-- GIVEN DATA follows --
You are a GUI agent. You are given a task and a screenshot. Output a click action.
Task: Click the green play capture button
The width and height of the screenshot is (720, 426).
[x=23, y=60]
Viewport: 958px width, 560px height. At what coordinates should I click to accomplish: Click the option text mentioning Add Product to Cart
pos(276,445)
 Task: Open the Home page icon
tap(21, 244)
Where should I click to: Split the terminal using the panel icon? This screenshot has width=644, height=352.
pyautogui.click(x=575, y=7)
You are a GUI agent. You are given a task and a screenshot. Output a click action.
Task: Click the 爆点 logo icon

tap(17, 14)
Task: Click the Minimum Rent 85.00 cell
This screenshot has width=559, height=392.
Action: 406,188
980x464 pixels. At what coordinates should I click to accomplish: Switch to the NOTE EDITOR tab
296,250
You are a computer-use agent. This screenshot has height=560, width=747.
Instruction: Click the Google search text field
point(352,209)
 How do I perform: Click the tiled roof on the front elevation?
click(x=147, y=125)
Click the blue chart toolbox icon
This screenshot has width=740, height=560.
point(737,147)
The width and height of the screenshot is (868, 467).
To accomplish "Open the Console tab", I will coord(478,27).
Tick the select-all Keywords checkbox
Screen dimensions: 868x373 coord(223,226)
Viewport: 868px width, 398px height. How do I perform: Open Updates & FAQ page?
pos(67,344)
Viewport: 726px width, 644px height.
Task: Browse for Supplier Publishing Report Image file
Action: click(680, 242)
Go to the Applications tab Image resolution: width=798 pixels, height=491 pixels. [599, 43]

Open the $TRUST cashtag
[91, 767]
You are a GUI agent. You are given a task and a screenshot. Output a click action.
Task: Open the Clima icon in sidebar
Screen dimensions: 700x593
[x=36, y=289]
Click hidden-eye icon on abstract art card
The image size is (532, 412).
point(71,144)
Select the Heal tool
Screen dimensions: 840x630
-- GIVEN DATA concluded --
- _WORK REQUIRED_
Repeat the material in full, exactly as written.

- _EXPECTED ANSWER_
You are a GUI agent. You are given a task and a screenshot. Output a click action.
Task: Click the green play capture button
The width and height of the screenshot is (720, 426).
[x=23, y=60]
Viewport: 958px width, 560px height. At what coordinates should I click to accomplish: Click the option text mentioning Add Product to Cart
pos(276,445)
 Task: Open the Home page icon
tap(21, 244)
Where should I click to: Split the terminal using the panel icon? This screenshot has width=644, height=352.
pyautogui.click(x=575, y=7)
You are a GUI agent. You are given a task and a screenshot. Output a click action.
Task: Click the 爆点 logo icon

tap(17, 14)
Task: Click the Minimum Rent 85.00 cell
This screenshot has width=559, height=392.
Action: 406,188
980x464 pixels. At what coordinates should I click to accomplish: Switch to the NOTE EDITOR tab
296,250
You are a computer-use agent. This screenshot has height=560, width=747.
Instruction: Click the Google search text field
point(352,209)
 How do I perform: Click the tiled roof on the front elevation?
click(x=147, y=125)
Click the blue chart toolbox icon
This screenshot has width=740, height=560.
point(737,147)
The width and height of the screenshot is (868, 467).
To accomplish "Open the Console tab", I will coord(478,27).
Tick the select-all Keywords checkbox
Screen dimensions: 868x373 coord(223,226)
Viewport: 868px width, 398px height. How do I perform: Open Updates & FAQ page?
pos(67,344)
Viewport: 726px width, 644px height.
Task: Browse for Supplier Publishing Report Image file
Action: click(680, 242)
Go to the Applications tab Image resolution: width=798 pixels, height=491 pixels. [599, 43]

Open the $TRUST cashtag
[91, 767]
You are a GUI agent. You are given a task and a screenshot. Output a click action.
Task: Open the Clima icon in sidebar
Screen dimensions: 700x593
[x=36, y=289]
Click hidden-eye icon on abstract art card
The image size is (532, 412).
point(71,144)
Select the Heal tool
Screen dimensions: 840x630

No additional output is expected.